Task prompt: Would you set down every entry again, exactly as written?

Items from a dataset:
★ ★ ★ ★
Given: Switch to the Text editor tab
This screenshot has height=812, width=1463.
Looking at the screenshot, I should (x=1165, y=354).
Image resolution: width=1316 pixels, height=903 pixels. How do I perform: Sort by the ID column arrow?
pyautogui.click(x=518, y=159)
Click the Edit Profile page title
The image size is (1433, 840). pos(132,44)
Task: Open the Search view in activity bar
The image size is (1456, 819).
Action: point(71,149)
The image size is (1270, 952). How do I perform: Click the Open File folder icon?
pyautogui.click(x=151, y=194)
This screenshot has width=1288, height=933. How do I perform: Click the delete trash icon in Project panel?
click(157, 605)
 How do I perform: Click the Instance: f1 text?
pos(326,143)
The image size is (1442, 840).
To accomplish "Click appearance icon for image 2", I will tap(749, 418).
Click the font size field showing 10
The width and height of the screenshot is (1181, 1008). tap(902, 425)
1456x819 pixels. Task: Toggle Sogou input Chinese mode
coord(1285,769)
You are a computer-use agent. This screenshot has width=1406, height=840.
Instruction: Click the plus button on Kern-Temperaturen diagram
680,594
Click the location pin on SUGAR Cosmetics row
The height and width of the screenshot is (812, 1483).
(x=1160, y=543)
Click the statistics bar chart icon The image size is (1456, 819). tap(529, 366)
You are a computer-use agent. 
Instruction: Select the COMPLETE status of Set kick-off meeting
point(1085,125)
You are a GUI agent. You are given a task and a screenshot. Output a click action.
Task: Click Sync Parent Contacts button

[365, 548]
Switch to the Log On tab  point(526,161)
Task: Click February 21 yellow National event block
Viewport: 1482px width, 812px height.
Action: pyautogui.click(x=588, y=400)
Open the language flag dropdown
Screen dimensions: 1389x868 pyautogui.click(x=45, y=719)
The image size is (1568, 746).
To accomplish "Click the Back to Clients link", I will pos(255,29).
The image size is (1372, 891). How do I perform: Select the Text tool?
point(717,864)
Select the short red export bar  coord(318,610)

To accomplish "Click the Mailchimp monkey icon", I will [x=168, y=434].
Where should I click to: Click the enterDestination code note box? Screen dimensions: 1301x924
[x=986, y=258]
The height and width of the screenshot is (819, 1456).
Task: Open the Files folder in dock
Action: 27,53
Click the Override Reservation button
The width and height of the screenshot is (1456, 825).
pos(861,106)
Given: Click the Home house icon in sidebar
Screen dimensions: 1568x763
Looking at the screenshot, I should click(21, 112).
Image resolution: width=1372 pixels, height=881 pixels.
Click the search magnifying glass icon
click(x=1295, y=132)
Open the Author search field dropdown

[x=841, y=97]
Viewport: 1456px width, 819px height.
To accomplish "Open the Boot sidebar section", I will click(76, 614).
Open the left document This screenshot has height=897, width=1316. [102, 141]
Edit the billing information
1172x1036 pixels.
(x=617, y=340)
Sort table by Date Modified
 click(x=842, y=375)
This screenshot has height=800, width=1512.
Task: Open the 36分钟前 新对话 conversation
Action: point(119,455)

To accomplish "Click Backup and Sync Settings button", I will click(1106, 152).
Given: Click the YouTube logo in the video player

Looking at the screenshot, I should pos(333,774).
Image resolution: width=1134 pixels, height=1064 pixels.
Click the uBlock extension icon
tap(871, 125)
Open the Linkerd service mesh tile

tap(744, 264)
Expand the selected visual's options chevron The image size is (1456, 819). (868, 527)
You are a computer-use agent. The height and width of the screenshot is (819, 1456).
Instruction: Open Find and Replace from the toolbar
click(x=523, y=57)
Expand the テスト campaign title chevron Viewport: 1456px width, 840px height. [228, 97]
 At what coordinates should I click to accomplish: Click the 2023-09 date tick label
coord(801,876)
★ ★ ★ ★
Response to this exercise:
Given: Switch to the Text editor tab
This screenshot has height=812, width=1463.
Looking at the screenshot, I should (x=1165, y=354).
Image resolution: width=1316 pixels, height=903 pixels. How do I perform: Sort by the ID column arrow?
pyautogui.click(x=518, y=159)
Click the Edit Profile page title
The image size is (1433, 840). pos(132,44)
Task: Open the Search view in activity bar
The image size is (1456, 819).
Action: point(71,149)
The image size is (1270, 952). How do I perform: Click the Open File folder icon?
pyautogui.click(x=151, y=194)
This screenshot has width=1288, height=933. How do I perform: Click the delete trash icon in Project panel?
click(157, 605)
 How do I perform: Click the Instance: f1 text?
pos(326,143)
The image size is (1442, 840).
To accomplish "Click appearance icon for image 2", I will tap(749, 418).
Click the font size field showing 10
The width and height of the screenshot is (1181, 1008). tap(902, 425)
1456x819 pixels. Task: Toggle Sogou input Chinese mode
coord(1285,769)
You are a computer-use agent. This screenshot has width=1406, height=840.
Instruction: Click the plus button on Kern-Temperaturen diagram
680,594
Click the location pin on SUGAR Cosmetics row
The height and width of the screenshot is (812, 1483).
(x=1160, y=543)
Click the statistics bar chart icon The image size is (1456, 819). tap(529, 366)
You are a computer-use agent. 
Instruction: Select the COMPLETE status of Set kick-off meeting
point(1085,125)
You are a GUI agent. You are given a task and a screenshot. Output a click action.
Task: Click Sync Parent Contacts button

[365, 548]
Switch to the Log On tab  point(526,161)
Task: Click February 21 yellow National event block
Viewport: 1482px width, 812px height.
Action: pyautogui.click(x=588, y=400)
Open the language flag dropdown
Screen dimensions: 1389x868 pyautogui.click(x=45, y=719)
The image size is (1568, 746).
To accomplish "Click the Back to Clients link", I will pos(255,29).
The image size is (1372, 891). How do I perform: Select the Text tool?
point(717,864)
Select the short red export bar  coord(318,610)

To accomplish "Click the Mailchimp monkey icon", I will [x=168, y=434].
Where should I click to: Click the enterDestination code note box? Screen dimensions: 1301x924
[x=986, y=258]
The height and width of the screenshot is (819, 1456).
Task: Open the Files folder in dock
Action: 27,53
Click the Override Reservation button
The width and height of the screenshot is (1456, 825).
pos(861,106)
Given: Click the Home house icon in sidebar
Screen dimensions: 1568x763
Looking at the screenshot, I should click(21, 112).
Image resolution: width=1372 pixels, height=881 pixels.
Click the search magnifying glass icon
click(x=1295, y=132)
Open the Author search field dropdown

[x=841, y=97]
Viewport: 1456px width, 819px height.
To accomplish "Open the Boot sidebar section", I will click(76, 614).
Open the left document This screenshot has height=897, width=1316. [102, 141]
Edit the billing information
1172x1036 pixels.
(x=617, y=340)
Sort table by Date Modified
 click(x=842, y=375)
This screenshot has height=800, width=1512.
Task: Open the 36分钟前 新对话 conversation
Action: point(119,455)

To accomplish "Click Backup and Sync Settings button", I will click(1106, 152).
Given: Click the YouTube logo in the video player

Looking at the screenshot, I should pos(333,774).
Image resolution: width=1134 pixels, height=1064 pixels.
Click the uBlock extension icon
tap(871, 125)
Open the Linkerd service mesh tile

tap(744, 264)
Expand the selected visual's options chevron The image size is (1456, 819). (868, 527)
You are a computer-use agent. The height and width of the screenshot is (819, 1456).
Instruction: Open Find and Replace from the toolbar
click(x=523, y=57)
Expand the テスト campaign title chevron Viewport: 1456px width, 840px height. [228, 97]
 At what coordinates should I click to accomplish: Click the 2023-09 date tick label
coord(801,876)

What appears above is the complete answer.